Please output the lines from the one with "Open options menu" through the end of the data exactly as written, omitting all pictures.

-------------------------

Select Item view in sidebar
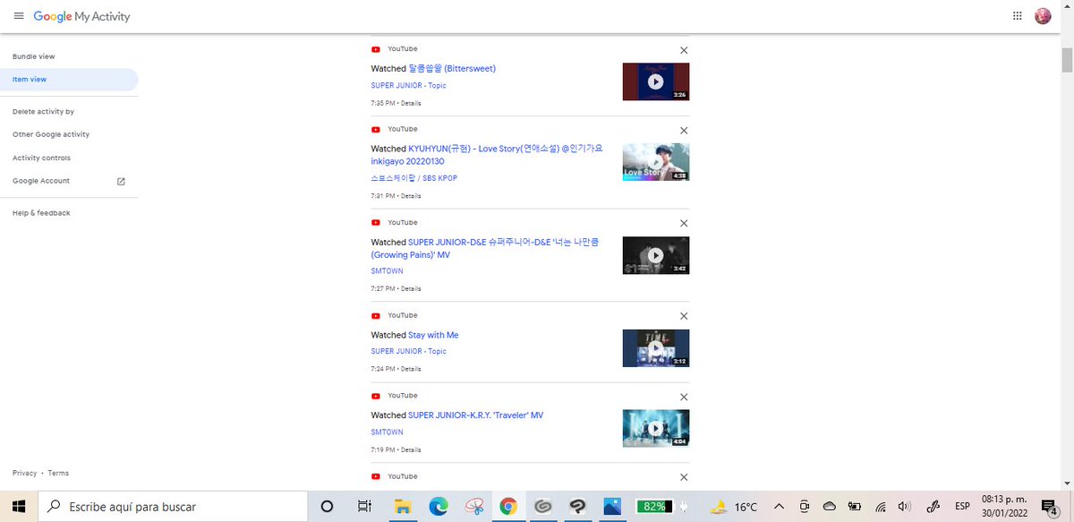Viewport: 1074px width, 522px height. click(69, 80)
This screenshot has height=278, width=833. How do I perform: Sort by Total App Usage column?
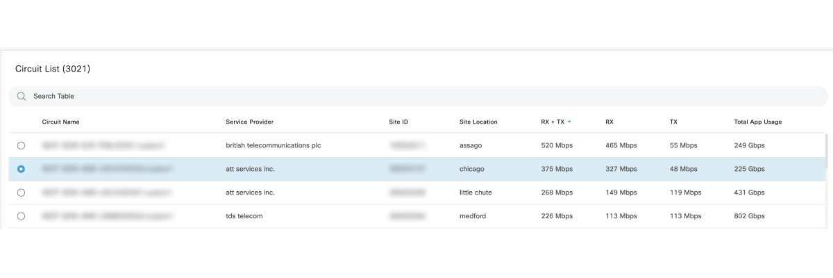758,122
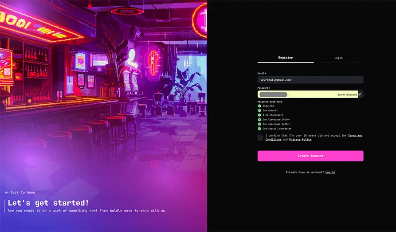Image resolution: width=396 pixels, height=232 pixels.
Task: Open the Terms and Conditions link
Action: [x=355, y=135]
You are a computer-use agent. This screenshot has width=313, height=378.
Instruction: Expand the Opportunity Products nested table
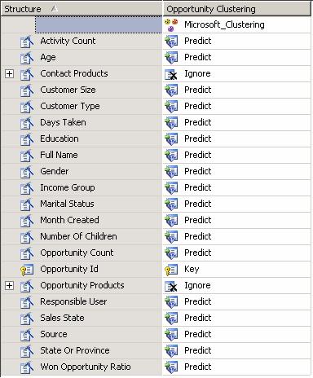coord(9,285)
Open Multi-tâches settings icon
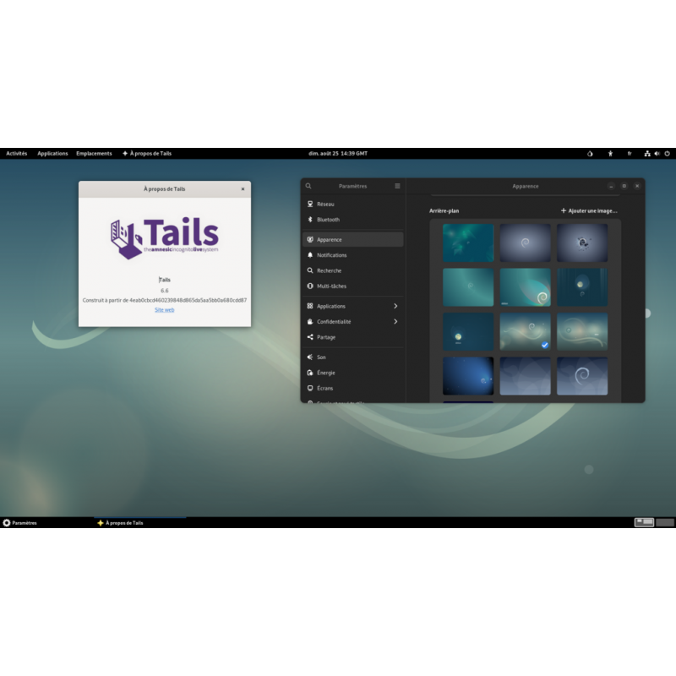The width and height of the screenshot is (676, 676). tap(309, 286)
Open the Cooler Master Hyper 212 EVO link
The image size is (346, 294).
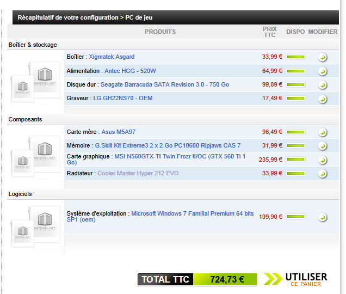(138, 173)
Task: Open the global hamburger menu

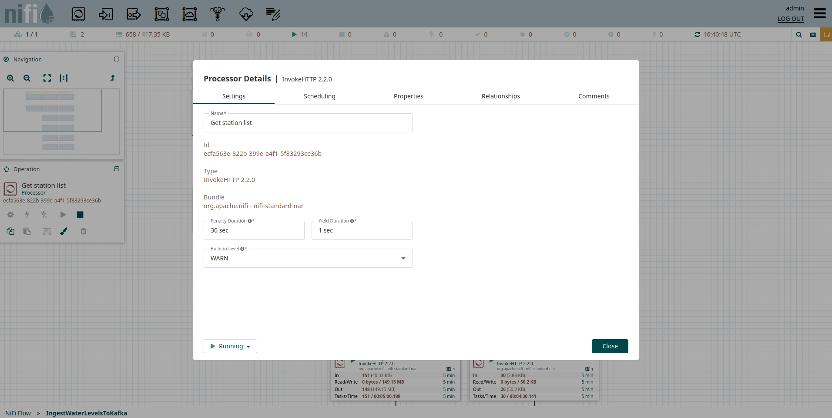Action: tap(819, 13)
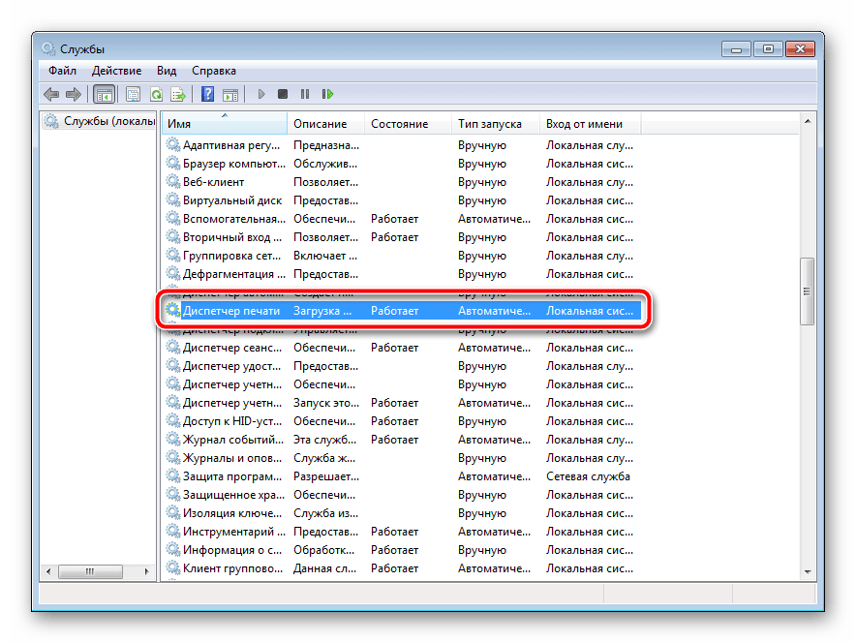Open help via the question mark icon
The height and width of the screenshot is (643, 856).
[205, 94]
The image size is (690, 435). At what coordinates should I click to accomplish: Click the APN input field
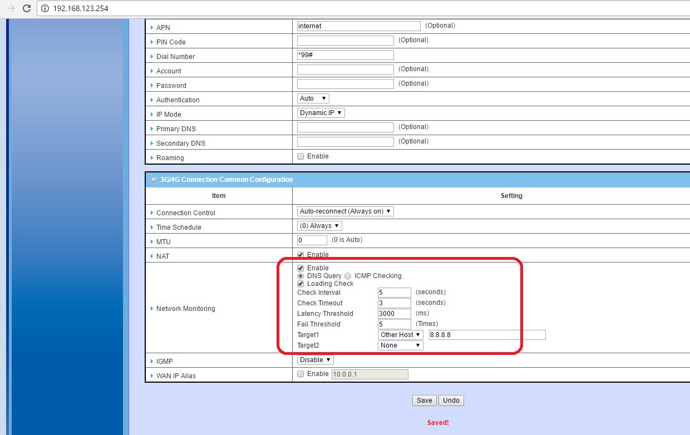click(x=358, y=26)
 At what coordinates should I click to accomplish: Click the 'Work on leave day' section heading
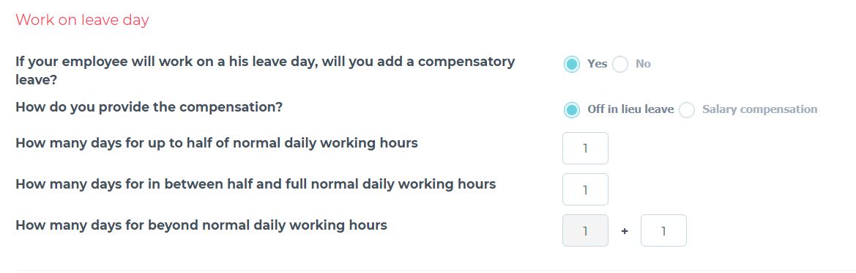(83, 21)
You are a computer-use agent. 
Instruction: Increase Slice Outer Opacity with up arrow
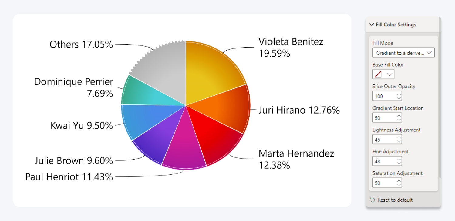click(399, 94)
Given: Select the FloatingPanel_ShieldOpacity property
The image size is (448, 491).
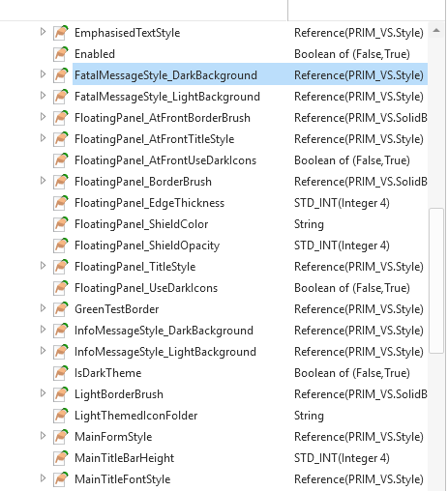Looking at the screenshot, I should coord(250,246).
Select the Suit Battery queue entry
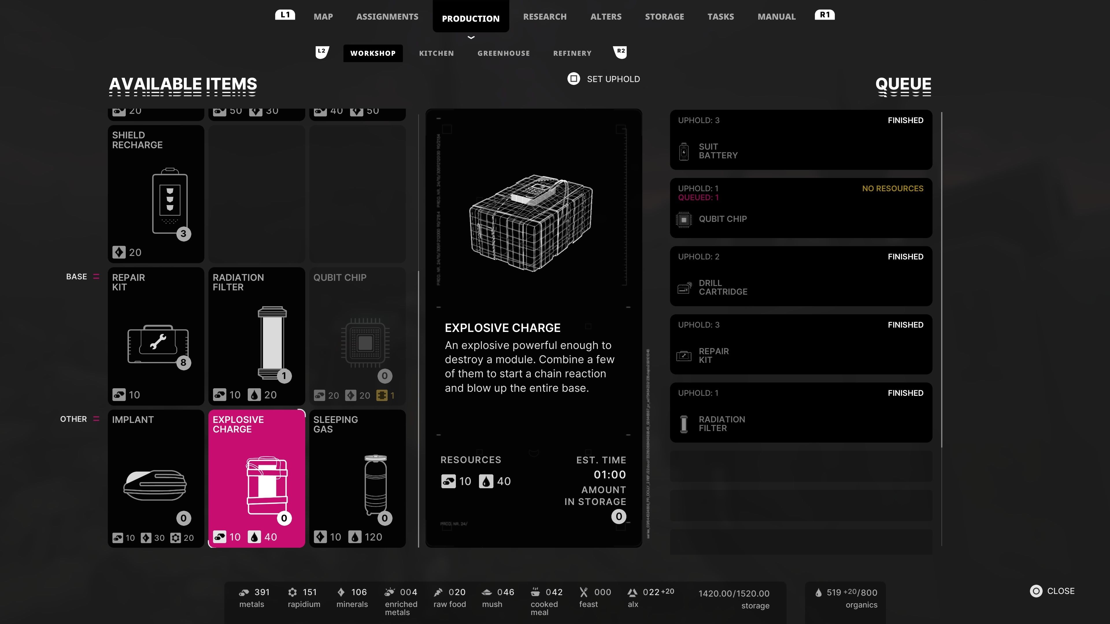This screenshot has height=624, width=1110. [801, 140]
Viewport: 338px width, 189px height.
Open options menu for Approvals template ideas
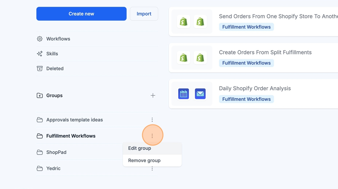152,120
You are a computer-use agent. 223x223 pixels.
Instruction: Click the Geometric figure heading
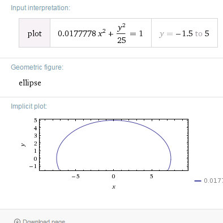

-------------------------

> **Solution to this task**:
Open options menu for Approvals template ideas
152,120
You are a computer-use agent. 223x223 pixels.
Instruction: Click the Geometric figure heading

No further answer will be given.